Ce rapport s’inscrit dans un mouvement de pénalisation de la maladie mentale commencé avec l’adoption du nouveau code pénal en 1994 et la création de l’article 122-1 du Code pénal lequel a remplacé les dispositions du célèbre article 64 excluant les déments du domaine de la sanction pénale, poursuivi avec l’adoption de la loi du 25 février 2008 laquelle a introduit les mesures de sureté qui peuvent désormais assortir l’hospitalisation sous contrainte prononcée par les juridictions. Cette loi avait été adoptée à la suite de deux affaires dramatiques : la récidive de Francis Evrard et le non-lieu prononcé à l’égard de Romain DUPUY.
En l’état actuel du droit, le premier alinéa de l’article 122-1 du code pénal dispose que « N'est pas pénalement responsable la personne qui était atteinte, au moment des faits, d'un trouble psychique ou neuropsychique ayant aboli son discernement ou le contrôle de ses actes. »
Cette irresponsabilité pénale de la personne dépourvue de son libre arbitre répond à une exigence juridique, constitutionnelle et conventionnelle et il n’est nullement question de remettre en cause ce principe.

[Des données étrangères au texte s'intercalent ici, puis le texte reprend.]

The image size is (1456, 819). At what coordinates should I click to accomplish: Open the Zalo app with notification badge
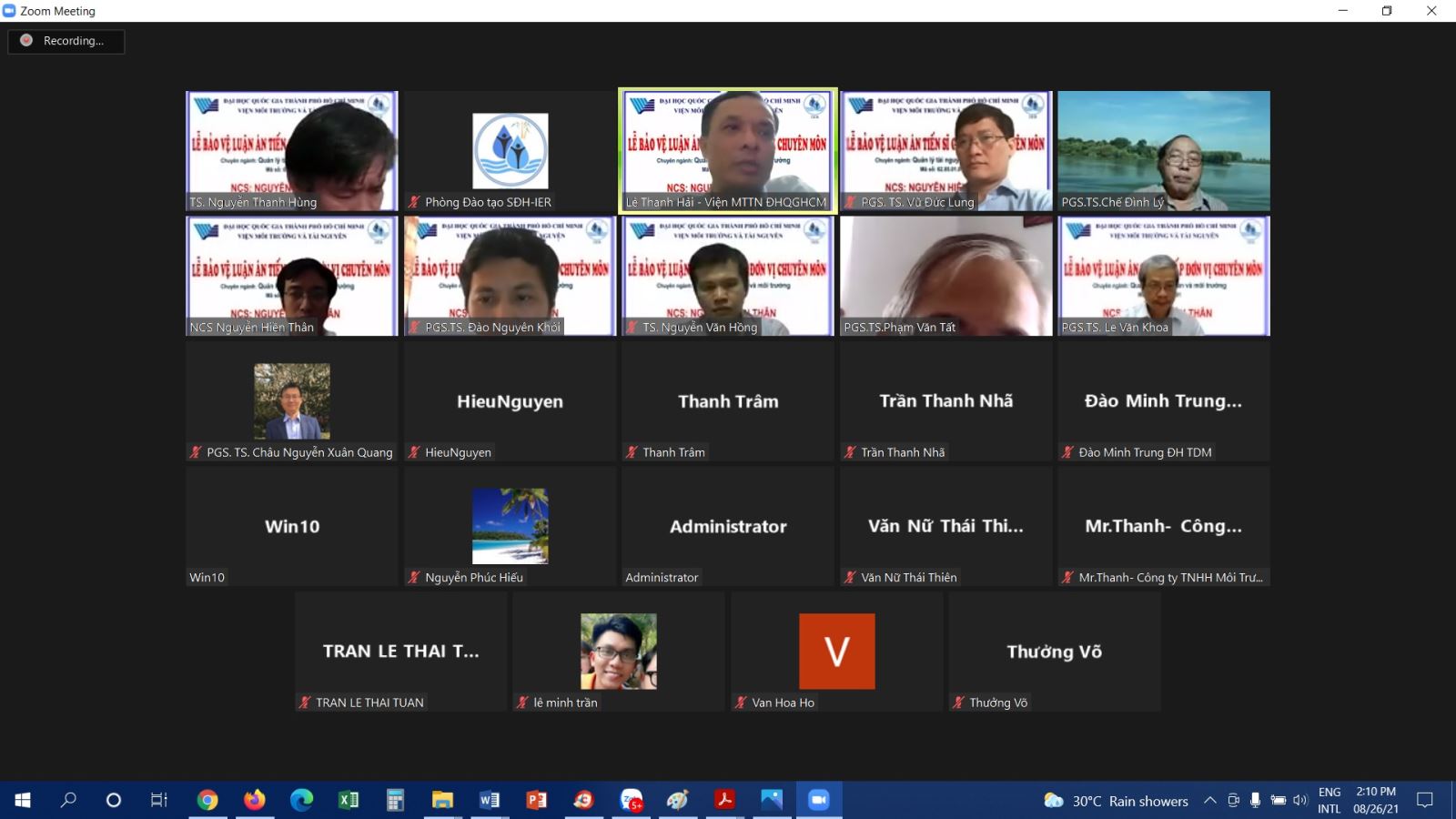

Dans son rapport remis en février 2021 au Garde des Sceaux, la commission RAIMBOURG-HOUILLON a clairement recommandé de ne surtout pas toucher aux dispositions de l’article 122-1 et considère qu’au regard de la très forte imbrication entre troubles psychiques avérés et recours à des substances psychoactives, l’exclusion du bénéfice de l’article 122-1 pour les actes commis à la suite de consommations de toxiques serait une disposition dont la radicalité aggraverait le risque de pénaliser la maladie mentale et constituerait une atteinte substantielle aux principes fondamentaux du droit pénal relatif à l’élément intentionnel.
La commission LDH note que le monde carcéral comptant de nombreux malades mentaux qui y subissent souvent violences et manque de soins tandis que l’hôpital psychiatrique fonctionne dans une situation de pénurie de plus en plus alarmante, il est légitime de se demander si les projets de réforme actuelle ne vont pas aggraver une regrettable logique de confusion, sur fond de pénurie de moyens, entre maladie mentale, dangerosité et délinquance.
Au lieu d’une réforme de l’article 122-1 du code pénal, la commission LDH averti que l’expertise psychiatrique a surtout besoin de moyens : les experts psychiatres sont insuffisamment nombreux et très mal rémunérés. Ils sont par ailleurs en demande de formation, de conférences de consensus et d’échanges interdisciplinaires pour maintenir un niveau élevé d’expertise au regard de la technicité des missions dont ils sont investis.
Ainsi, la commission LDH propose, plutôt que de déséquilibrer l’édifice pénal et de réformer dans l’urgence l’article 122-1, d’améliorer l’existant et de s’en tenir aux préconisations du rapport RAIMBOURG-HOUILLON dont la mission était justement d’éviter la précipitation à laquelle mènent les initiatives actuelles moins d’un mois après l’arrêt de la chambre criminelle de la Cour de cassation.